With reference to Figures 12-14 of the accompanying drawings, a hinge 201 according to the present invention comprises a C-section support track 203, a first link 205, a second link 207 and a vent arm 209. The first link 205 and the second link 207 are each pivotally attached to the support track 203 and the vent arm 209, such that the vent arm 209 can be moved from a closed position overlying the support track 203 to an open position inclined to the support track 203 (as shown in Figure 12). Such a configuration is known as a four bar hinge, and is well known in the art.

An end cap 211 comprising an end block 213, a guide block 215 and a support tongue 217 is inserted in the end of the support track 203. An oval aperture 219 in the support tongue 217 can be aligned with an aperture (not shown) in the support track 203, such that the end cap 211 is fixed to the support track 203 when the support track 203 is screwed or otherwise fastened to a fixed frame (not shown) of a window.

The end block 213 and guide block 215 both extend above the support track 203, as seen in Figure 13a. Further, the end block 213 and guide block 215 define a channel 221, which tapers in the closing direction of the hinge 201 shown by arrow A. Further, the end block 213 defines two surfaces 223,225 at different angles which assist in pulling in an end point 227 of the hinge 201 during closing of the hinge 201.

The end point 227 is a plastics moulding held on the end of the vent arm 209 by means of an integral rubbing block 229 which is gripped between the first link 205 and the vent arm 209, and is held in position by a rivet 231. The rubbing block 229 acts as a washer between the first link 205 and the vent arm 209 during relative motion of the two components.

As can be seen in the Figures, the rubbing block 229 includes a recess 233 which accommodates the guide block 215 when the hinge 201 is closed. Further, a rail 235 is formed at the end of the end point 227 for being received in and

moving along the channel 221 during opening and closing of the hinge 201. The rail 235 has a substantially constant cross-section along its length and is integrally attached to the rubbing block 229 such that an extension 237 of the rail 235 abuts the end of the vent arm 209, as shown-clearly in Figure 12.

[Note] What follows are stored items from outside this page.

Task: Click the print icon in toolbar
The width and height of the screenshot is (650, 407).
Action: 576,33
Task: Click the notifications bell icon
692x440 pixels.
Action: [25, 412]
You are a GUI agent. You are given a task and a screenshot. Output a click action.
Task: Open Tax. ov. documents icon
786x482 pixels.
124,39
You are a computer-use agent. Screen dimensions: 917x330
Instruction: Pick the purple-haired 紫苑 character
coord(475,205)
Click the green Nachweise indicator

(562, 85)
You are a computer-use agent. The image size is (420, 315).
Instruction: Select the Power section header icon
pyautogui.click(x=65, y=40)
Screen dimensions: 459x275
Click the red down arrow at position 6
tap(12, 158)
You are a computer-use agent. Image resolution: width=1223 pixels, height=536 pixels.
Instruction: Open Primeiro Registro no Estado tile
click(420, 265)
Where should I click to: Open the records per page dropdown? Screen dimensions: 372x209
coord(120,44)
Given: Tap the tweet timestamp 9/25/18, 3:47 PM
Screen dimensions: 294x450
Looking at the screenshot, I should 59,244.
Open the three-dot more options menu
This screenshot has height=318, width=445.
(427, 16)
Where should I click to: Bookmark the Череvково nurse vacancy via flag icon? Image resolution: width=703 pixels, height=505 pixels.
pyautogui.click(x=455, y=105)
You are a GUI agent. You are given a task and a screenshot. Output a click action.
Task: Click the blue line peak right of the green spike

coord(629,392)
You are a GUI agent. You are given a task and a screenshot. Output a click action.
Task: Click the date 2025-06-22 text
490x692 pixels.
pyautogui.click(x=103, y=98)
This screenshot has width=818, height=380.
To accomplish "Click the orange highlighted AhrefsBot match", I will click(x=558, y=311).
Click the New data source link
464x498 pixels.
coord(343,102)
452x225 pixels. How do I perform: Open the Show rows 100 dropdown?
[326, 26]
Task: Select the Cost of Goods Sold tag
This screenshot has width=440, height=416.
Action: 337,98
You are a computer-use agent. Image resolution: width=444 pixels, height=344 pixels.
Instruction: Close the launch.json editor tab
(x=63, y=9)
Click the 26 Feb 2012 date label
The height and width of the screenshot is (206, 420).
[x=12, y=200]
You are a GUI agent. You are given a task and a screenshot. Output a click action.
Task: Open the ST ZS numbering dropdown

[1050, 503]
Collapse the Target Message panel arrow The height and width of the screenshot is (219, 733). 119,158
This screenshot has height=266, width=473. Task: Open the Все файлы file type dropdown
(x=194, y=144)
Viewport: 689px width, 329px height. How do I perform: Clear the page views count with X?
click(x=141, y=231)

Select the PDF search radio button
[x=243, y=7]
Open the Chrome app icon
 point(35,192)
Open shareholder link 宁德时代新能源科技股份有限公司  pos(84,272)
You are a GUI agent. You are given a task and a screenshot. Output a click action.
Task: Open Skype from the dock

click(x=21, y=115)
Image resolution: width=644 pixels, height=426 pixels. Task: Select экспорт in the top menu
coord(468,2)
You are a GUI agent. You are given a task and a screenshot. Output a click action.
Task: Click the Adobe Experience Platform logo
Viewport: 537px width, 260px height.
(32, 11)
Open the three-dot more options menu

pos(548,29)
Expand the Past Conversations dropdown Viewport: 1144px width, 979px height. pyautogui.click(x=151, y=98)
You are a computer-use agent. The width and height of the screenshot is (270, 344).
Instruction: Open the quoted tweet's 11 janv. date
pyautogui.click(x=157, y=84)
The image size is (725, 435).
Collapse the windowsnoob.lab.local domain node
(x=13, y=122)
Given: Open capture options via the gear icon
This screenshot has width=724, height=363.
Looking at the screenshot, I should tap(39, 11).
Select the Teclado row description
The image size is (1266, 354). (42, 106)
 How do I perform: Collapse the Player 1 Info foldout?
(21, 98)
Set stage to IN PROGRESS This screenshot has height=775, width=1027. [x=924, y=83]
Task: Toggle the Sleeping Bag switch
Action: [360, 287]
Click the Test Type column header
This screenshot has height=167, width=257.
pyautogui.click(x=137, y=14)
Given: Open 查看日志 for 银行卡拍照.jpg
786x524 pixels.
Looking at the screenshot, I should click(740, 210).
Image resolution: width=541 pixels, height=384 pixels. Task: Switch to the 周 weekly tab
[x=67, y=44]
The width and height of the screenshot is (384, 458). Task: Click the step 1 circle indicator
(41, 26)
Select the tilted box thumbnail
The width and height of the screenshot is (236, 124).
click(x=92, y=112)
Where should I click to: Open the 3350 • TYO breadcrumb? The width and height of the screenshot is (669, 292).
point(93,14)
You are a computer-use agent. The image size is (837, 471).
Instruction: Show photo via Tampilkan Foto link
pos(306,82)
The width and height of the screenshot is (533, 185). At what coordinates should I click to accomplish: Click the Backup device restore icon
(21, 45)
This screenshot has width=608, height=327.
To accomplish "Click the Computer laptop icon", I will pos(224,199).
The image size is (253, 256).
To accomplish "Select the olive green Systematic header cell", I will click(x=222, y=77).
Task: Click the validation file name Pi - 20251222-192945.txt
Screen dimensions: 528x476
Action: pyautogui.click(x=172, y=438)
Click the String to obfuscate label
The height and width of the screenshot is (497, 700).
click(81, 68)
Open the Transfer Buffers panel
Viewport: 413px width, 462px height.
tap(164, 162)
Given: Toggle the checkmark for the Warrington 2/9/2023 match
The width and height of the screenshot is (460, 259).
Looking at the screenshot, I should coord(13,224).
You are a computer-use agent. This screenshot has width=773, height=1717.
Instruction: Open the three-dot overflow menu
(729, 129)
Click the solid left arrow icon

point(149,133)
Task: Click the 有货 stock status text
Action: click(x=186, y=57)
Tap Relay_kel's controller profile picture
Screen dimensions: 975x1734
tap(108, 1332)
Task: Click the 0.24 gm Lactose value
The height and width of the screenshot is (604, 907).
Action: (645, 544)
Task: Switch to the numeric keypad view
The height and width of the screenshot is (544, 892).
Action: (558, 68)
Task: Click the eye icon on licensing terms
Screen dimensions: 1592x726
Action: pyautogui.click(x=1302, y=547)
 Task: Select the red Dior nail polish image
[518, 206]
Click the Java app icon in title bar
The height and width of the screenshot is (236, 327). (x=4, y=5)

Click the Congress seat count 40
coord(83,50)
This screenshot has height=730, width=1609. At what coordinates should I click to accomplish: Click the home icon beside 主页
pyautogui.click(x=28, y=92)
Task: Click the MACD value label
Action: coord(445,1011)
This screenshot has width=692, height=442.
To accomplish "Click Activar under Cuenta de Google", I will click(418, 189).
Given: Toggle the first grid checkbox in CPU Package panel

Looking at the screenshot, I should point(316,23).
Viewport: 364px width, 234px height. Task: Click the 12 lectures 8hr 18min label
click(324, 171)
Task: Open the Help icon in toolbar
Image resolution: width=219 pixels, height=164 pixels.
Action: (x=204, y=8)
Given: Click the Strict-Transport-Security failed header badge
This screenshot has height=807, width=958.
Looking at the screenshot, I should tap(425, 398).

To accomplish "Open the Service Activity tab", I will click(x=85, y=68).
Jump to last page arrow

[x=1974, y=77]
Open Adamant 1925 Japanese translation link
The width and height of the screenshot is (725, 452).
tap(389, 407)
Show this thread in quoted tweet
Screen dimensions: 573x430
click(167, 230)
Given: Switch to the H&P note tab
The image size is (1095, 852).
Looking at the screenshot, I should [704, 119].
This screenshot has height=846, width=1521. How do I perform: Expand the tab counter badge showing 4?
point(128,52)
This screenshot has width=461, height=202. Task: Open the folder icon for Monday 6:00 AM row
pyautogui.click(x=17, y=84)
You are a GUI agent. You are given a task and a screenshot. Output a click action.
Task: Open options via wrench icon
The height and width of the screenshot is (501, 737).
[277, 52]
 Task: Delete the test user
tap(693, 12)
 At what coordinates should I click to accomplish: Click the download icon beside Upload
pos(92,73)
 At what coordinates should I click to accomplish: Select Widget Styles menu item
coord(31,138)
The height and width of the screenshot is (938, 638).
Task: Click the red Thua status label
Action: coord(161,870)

During use of the hinge 201, a vent of a window is mounted on the vent arm 209 and the support track 203 is attached to a fixed frame. As the hinge 201 is closed, the rail 235 of the end point 227 enters the channel 221 and is guided by the first surface 223 of the end block 213 and/or the guide block 215 along the channel 221. Due to the geometry of the hinge 201, it is preferable for the vent arm 209 to be pulled-in and this is achieved by means of the guide rail 235 being redirected against the second surface 225 of the end block 213. As a result, improved weatherproofed closing of the window is achieved.

Conversely, during opening of the hinge 201, the rail 235, and hence the end point 227 and the vent arm 209, is guided by the end cap 211. As a result, the motion of both the bottom and the top of the vent can be controlled to provide smooth and even opening of the top and bottom hinges of a side-hung window. Accordingly, "falling out" of the vent is reduced, if not avoided, thereby producing a window which is more acceptable to customers and users.

As mentioned above, the end point 227 is a one piece plastics moulding. Further, the end cap is also preferably a one piece plastics moulding, thereby allowing the improvement provided by the present invention to be achieved in an extremely cheap and simple manner. Furthermore, the invention of this patent application is applicable to many different types of hinge.

As will be appreciated, many of the features described herein can be used independently or in combination with other features in a four bar stay according to the present invention. Further, it will be understood that the present invention has been described purely by way of example, and that modifications of details can be made within the scope of the invention.